Seagri e Dom Távora capacitam técnicos na comercialização de ovinos e caprinos

Projeto Dom Távora | | 08:00h

Projeto propõe meios de agregar valor ao produto dos arranjos produtivos que beneficiou

Os técnicos consultores do Projeto Dom Távora, que atendem aos planos de negócios de ovino e caprinocultura, participaram, no início desta semana, de uma capacitação voltada para a comercialização de carneiros e cabritos, realizada na Secretaria de Estado da Agricultura, Desenvolvimento Agrário e da Pesca – Seagri. Só neste setor produtivo, o projeto já financiou a compra de 20.000 matrizes, entregues a agricultores familiares de 15 municípios sergipanos.

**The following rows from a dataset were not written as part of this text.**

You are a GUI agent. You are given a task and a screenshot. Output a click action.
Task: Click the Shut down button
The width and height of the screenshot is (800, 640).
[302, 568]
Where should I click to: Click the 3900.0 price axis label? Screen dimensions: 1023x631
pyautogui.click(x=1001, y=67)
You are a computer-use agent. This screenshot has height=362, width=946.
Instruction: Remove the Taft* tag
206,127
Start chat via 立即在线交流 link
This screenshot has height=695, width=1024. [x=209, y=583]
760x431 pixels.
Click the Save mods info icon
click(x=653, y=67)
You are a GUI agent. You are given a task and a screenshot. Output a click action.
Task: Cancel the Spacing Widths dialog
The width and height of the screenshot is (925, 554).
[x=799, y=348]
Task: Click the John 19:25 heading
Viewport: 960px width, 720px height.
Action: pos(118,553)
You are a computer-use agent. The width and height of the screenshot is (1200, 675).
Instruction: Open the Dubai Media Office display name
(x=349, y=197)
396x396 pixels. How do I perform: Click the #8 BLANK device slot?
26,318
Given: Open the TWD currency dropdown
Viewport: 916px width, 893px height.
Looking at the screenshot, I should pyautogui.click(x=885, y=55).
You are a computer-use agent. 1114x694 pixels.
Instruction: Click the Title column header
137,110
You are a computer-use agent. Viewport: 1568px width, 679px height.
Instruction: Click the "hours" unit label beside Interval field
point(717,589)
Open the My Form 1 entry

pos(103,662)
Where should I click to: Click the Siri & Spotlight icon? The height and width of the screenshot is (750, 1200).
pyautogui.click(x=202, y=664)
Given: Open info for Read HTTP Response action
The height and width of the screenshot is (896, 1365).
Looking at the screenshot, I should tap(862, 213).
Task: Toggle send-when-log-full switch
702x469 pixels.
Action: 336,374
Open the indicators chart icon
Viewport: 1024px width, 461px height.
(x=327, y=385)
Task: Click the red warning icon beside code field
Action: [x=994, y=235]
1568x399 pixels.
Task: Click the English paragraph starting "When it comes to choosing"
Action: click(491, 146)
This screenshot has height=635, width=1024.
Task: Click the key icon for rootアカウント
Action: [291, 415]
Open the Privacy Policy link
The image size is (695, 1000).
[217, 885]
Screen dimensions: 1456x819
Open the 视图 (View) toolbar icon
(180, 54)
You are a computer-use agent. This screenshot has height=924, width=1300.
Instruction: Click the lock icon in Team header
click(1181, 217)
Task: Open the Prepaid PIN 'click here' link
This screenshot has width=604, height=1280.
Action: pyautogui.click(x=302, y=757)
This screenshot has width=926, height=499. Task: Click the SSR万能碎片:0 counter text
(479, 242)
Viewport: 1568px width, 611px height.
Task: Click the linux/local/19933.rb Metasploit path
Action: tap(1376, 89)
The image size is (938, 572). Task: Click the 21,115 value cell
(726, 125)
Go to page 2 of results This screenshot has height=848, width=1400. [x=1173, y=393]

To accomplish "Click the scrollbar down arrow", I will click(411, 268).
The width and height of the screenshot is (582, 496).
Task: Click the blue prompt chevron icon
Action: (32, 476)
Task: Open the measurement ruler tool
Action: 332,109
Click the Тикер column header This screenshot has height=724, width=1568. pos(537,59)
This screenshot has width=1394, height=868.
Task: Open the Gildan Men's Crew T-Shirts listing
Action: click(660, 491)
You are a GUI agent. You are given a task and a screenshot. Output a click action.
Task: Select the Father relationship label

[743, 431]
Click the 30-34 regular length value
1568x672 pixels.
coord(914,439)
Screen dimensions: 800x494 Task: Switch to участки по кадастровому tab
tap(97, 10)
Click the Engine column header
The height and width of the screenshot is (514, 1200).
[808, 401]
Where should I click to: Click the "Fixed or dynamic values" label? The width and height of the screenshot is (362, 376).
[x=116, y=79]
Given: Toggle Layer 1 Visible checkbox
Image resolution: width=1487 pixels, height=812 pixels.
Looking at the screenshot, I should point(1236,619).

O secretário executivo do Fórum dos Gestores e Gestoras da Agricultura Familiar do Nordeste, Eugênio Peixoto, foi o facilitador da capacitação, trazendo análises de mercado, experiências bem-sucedidas da região Nordeste e um leque de possibilidades nas quais Sergipe pode se enquadrar, seja na produção, terminação, industrialização ou até mesmo na exportação de carne com padrão de qualidade.

 

“A ideia é fazer uma reflexão sobre a importância da agricultura familiar, por onde passa a ovino-caprinocultura - principal cadeia produtiva, do ponto de vista de densidade, rentabilidade e adaptabilidade, principalmente no semiárido. Existem possibilidades concretas de comercialização, há o interesse de países árabes – articulações feitas pelo próprio consórcio dos governadores. Vamos discutir essas estratégias e os melhores caminhos para dinamizar a economia a partir dessa potencialidade. É necessário começar a pensar num padrão de animal para garantir essa oferta, que tenha a mesma carcaça e sabor da carne. Deixar de vender carcaça e animal vivo, e começar a vender cortes finos, que requerem investimento em abatedouros, frigoríficos e técnica”, detalhou Eugênio Peixoto, especialista em planejamento estratégico e metodologias de capacitação, atuante no movimento sindical, setor público e organismos internacionais.

 

O secretário de Estado da Agricultura, André Bomfim, avaliou positivamente mais essa oportunidade de capacitação oferecida aos consultores que atuam no projeto Dom Távora. “A criação de ovinos e de caprinos representa a maior parte dos arranjos produtivos atendidos. Por isso, serve de nivelamento com os outros projetos financiados pelo FIDA [Fundo Internacional de Desenvolvimento Agrícola] no Nordeste, com foco na comercialização do produto gerado nesses planos de negócio. Nos leva a entender a necessidade de melhorar o manejo dessa importante atividade para atender aos anseios do mercado, verificando as oportunidades que esse produto tem, inclusive no mercado internacional, além do que se faz necessário para chegar a essa qualidade, e quais as tecnologias necessárias para melhorar nossos rebanhos”, avalia. 

 

O Dom Távora é uma parceria entre o Governo de Sergipe e o FIDA para o desenvolvimento da agricultura familiar nos municípios de menor índice de desenvolvimento humano [IDH] no estado, com meta de atender 10 mil famílias  com financiamento de arranjos produtivos, assistência técnica, extensão rural  e capacitação. Gismário Nobre, coordenador geral do projeto, explica que o objetivo é encontrar a melhor destinação do que será gerado a partir dos planos de negócio criados. “Temos um rebanho numeroso. Adquirimos 20 mil cabeças de ovinos - grande parte já em fase de reprodução - e nos preocupamos com a questão do mercado. A nossa intenção é ver como cada estado do Nordeste desenvolve seus projetos financiados pelo FIDA, para discutir sobre como beneficiar e agregar mais valor à carne”.

 

Consultor contratado para atuar no Dom Távora, o zootecnista Reginaldo Guedes afirma que  existe um debate a esse respeito com os novos pequenos criadores, e já foram dados alguns passos para encontrar a destinação para o produto. “Estamos buscando aproximar o produtor do comprador. Fizemos uma pesquisa com consumidores, produtores e compradores, para saber qual é a necessidade de cada um, para realizar uma compra organizada, mas que não seja feita de maneira complicada”, adiantou. Para ele, o processamento de cortes especiais requer a criação de consórcios entre os municípios para facilitar o investimento e as exigências sanitárias. “Há um processo de padronização e as carnes que estiverem fora desse ‘score’ - que vai de 1 a 5 - podem servir para a produção de embutidos, por exemplo”, finalizou.